Segment Start: Data to process

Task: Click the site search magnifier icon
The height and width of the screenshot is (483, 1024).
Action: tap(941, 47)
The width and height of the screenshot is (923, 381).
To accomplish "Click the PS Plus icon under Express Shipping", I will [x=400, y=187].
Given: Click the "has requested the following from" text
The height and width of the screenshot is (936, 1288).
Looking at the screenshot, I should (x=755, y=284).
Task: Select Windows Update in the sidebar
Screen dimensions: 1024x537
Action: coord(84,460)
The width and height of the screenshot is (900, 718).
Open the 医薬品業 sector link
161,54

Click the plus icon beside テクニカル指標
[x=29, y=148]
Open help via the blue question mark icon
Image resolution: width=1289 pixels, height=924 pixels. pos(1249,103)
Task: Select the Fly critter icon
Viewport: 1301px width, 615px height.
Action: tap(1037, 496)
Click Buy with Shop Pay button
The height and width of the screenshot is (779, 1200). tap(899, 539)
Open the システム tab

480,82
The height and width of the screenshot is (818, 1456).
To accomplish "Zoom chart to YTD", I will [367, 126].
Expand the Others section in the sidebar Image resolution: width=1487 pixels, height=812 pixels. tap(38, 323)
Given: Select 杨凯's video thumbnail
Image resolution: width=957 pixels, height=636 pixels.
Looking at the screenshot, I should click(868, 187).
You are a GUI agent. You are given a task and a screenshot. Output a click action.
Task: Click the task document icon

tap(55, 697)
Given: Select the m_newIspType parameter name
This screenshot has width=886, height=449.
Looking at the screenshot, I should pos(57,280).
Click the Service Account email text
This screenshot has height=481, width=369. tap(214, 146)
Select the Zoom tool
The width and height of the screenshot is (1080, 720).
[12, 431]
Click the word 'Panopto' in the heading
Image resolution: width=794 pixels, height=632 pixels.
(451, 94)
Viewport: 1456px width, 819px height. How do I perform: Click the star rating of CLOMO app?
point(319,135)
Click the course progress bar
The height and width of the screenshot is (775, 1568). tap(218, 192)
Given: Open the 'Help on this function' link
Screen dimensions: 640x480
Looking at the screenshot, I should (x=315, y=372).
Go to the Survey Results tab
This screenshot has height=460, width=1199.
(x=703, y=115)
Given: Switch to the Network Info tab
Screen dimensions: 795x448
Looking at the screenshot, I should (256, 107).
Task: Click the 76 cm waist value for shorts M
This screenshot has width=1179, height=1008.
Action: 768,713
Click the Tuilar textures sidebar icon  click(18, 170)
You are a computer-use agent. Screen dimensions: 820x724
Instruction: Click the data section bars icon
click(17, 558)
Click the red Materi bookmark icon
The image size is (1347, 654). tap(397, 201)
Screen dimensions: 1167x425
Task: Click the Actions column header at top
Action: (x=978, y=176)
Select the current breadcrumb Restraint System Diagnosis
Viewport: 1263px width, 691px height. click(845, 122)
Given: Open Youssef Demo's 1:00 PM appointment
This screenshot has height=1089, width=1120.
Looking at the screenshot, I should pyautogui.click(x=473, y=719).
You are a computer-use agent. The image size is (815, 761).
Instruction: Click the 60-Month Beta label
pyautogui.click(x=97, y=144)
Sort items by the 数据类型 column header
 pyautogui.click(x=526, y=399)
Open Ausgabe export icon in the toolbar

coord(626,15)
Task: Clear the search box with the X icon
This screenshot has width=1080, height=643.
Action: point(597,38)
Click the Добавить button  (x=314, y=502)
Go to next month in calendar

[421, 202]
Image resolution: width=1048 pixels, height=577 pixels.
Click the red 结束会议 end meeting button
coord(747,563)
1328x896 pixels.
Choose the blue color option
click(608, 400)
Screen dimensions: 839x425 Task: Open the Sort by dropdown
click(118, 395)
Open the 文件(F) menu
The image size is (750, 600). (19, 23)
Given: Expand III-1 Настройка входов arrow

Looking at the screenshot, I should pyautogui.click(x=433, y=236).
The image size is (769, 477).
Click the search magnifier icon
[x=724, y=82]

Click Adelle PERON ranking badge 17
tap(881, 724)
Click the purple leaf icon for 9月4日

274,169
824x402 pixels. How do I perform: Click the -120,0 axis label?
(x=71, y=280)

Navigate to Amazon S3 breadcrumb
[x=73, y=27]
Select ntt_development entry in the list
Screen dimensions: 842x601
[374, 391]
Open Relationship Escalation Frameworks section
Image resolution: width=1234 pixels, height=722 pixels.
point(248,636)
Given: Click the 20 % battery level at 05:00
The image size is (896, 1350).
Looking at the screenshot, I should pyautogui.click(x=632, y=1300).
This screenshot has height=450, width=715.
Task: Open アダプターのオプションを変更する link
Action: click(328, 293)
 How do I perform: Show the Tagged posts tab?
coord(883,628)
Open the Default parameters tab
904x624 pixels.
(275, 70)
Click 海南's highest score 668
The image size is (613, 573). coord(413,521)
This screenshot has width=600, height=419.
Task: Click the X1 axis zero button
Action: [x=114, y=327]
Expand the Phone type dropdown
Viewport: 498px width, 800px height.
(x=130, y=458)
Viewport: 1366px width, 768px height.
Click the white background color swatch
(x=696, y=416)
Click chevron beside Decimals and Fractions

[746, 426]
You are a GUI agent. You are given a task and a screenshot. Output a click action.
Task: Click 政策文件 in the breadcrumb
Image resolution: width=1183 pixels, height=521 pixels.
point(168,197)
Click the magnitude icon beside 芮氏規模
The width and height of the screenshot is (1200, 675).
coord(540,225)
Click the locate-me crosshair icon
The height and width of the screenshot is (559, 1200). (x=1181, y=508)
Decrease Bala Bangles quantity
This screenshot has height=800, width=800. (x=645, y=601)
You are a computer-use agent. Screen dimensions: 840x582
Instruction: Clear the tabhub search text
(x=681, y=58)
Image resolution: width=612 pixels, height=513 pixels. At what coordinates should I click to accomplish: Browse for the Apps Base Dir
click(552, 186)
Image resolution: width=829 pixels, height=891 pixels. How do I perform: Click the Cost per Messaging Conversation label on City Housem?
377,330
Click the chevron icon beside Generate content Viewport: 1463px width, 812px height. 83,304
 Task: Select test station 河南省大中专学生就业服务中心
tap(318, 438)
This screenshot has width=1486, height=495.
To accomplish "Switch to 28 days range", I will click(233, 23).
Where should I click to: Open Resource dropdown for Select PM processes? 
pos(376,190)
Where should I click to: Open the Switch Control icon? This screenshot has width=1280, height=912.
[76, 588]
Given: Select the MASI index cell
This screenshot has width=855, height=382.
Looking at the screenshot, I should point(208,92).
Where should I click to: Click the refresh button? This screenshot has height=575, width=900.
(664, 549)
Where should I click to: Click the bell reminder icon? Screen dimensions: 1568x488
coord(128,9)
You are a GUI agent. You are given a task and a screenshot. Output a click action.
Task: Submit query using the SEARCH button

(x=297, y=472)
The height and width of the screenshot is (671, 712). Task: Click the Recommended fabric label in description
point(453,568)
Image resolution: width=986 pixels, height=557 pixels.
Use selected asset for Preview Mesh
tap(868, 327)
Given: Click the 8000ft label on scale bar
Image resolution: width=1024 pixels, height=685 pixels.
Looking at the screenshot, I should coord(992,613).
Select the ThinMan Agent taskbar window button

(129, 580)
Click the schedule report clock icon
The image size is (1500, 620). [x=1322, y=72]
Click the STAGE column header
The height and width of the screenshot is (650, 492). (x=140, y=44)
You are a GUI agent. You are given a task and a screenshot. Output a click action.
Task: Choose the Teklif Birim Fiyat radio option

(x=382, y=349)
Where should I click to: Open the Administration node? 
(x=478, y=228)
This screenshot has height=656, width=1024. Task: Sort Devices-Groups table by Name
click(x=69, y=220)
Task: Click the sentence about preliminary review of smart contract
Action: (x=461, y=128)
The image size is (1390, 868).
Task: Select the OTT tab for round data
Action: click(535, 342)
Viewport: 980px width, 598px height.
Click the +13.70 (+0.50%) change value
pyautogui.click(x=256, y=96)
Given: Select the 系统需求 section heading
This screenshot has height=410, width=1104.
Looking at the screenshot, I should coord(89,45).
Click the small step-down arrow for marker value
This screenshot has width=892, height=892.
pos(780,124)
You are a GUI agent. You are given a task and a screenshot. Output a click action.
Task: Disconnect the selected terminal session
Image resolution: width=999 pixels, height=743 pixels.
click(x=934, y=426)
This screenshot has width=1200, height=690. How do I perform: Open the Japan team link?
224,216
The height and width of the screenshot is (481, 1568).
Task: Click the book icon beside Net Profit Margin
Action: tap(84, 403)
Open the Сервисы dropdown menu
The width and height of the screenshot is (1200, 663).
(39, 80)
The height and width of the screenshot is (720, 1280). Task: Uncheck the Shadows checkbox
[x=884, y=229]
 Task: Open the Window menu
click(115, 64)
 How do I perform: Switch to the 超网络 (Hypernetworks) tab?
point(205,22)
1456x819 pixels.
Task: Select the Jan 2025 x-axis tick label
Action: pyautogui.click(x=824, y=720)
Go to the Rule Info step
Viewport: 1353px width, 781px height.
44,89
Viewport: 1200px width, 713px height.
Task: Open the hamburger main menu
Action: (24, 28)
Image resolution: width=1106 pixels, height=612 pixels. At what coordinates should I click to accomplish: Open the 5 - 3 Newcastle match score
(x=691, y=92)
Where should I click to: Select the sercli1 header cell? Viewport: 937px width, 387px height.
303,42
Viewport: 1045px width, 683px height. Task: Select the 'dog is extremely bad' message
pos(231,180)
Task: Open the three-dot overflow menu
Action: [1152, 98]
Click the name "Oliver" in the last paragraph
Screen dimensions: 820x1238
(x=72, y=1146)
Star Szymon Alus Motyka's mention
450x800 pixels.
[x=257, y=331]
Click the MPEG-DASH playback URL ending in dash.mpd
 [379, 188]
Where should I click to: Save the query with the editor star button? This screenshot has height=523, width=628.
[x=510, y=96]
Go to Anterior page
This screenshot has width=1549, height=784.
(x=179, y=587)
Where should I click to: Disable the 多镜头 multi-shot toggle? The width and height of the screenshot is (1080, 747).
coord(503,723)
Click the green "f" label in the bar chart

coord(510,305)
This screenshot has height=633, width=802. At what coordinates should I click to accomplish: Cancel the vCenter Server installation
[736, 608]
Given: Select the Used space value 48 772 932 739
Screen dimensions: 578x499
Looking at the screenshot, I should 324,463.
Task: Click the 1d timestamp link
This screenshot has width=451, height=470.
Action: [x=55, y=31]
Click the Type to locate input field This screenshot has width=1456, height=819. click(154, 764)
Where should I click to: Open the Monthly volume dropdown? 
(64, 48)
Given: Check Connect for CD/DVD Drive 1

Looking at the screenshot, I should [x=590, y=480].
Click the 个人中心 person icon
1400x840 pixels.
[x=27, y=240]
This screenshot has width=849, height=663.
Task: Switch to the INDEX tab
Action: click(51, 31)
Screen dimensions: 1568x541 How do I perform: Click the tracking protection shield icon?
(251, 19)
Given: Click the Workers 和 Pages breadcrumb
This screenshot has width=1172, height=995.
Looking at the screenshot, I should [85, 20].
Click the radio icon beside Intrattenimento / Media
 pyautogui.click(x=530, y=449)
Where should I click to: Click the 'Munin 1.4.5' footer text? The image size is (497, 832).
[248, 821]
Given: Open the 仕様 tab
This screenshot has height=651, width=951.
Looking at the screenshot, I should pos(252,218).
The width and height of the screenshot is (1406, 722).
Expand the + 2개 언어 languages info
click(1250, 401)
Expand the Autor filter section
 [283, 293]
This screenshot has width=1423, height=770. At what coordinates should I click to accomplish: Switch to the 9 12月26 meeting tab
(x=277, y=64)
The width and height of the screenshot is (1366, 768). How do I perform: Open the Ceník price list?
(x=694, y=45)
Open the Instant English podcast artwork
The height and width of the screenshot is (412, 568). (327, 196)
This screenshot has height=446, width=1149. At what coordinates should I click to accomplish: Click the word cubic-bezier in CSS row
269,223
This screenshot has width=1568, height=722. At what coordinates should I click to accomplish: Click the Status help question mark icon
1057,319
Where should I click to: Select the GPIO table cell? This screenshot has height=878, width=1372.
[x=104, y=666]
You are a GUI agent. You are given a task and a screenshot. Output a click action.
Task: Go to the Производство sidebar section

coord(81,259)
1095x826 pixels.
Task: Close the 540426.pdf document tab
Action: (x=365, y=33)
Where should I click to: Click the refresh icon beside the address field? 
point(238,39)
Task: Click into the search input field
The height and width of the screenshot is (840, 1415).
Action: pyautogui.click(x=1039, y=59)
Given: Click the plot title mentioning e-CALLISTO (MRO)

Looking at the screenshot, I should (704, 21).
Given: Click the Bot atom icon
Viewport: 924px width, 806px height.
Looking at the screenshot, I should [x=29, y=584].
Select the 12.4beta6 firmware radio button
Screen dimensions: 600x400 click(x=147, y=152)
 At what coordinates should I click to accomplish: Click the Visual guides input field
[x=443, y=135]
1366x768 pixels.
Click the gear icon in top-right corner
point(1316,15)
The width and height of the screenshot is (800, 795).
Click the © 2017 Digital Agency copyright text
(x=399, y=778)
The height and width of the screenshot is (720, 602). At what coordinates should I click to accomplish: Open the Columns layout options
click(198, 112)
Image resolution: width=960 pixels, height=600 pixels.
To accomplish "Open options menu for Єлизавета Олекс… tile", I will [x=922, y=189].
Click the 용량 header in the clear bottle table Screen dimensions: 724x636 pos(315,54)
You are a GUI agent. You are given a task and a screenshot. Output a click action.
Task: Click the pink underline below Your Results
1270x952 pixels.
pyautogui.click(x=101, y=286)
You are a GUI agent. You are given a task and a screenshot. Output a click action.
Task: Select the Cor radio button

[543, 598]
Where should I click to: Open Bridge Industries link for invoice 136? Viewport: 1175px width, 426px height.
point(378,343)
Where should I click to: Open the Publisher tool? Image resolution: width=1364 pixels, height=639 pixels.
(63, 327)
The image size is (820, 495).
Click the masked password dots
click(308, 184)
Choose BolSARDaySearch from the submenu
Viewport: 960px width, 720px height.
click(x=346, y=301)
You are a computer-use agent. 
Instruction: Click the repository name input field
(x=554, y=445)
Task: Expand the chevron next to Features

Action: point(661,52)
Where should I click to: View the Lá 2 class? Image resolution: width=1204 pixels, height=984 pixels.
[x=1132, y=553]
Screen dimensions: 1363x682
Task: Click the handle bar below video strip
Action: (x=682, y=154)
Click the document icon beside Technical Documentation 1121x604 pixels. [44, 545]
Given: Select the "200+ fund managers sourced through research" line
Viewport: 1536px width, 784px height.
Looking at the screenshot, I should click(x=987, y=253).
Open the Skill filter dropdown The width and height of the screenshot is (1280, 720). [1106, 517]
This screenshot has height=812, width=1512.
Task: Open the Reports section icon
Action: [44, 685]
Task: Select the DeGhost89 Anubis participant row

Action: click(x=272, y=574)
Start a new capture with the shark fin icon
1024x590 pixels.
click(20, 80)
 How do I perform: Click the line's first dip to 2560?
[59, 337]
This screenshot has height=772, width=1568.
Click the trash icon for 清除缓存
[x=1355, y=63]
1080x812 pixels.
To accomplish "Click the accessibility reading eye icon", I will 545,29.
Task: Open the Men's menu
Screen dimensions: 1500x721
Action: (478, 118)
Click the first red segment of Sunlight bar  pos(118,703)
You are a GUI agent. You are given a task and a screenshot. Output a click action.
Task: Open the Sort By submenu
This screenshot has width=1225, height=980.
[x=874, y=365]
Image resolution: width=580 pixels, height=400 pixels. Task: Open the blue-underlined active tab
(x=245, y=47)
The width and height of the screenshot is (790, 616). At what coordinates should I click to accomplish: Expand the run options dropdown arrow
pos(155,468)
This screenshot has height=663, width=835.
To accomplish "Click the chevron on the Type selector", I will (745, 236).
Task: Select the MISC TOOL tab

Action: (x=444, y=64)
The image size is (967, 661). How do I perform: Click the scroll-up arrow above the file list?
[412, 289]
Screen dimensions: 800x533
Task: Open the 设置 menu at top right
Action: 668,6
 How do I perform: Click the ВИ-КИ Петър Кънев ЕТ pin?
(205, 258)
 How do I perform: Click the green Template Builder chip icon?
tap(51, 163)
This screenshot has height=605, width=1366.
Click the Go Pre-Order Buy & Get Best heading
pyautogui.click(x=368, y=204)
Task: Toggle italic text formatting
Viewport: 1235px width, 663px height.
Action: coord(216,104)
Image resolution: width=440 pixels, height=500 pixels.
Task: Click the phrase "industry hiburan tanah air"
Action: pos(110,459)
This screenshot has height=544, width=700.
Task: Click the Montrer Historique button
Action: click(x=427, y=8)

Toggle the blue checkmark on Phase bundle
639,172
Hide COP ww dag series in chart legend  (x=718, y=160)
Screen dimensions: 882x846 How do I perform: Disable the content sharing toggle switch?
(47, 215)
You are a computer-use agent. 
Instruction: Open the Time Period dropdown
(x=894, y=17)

Segment End: Data to process

### What the exercise asks
Search the records above for "will" and copy every line that has it.

### Expected output
To accomplish "Click the PS Plus icon under Express Shipping", I will [x=400, y=187].
To accomplish "Zoom chart to YTD", I will [367, 126].
To accomplish "Switch to 28 days range", I will click(233, 23).
To accomplish "Open options menu for Єлизавета Олекс… tile", I will [x=922, y=189].
To accomplish "Click the accessibility reading eye icon", I will 545,29.
To accomplish "Click the chevron on the Type selector", I will (745, 236).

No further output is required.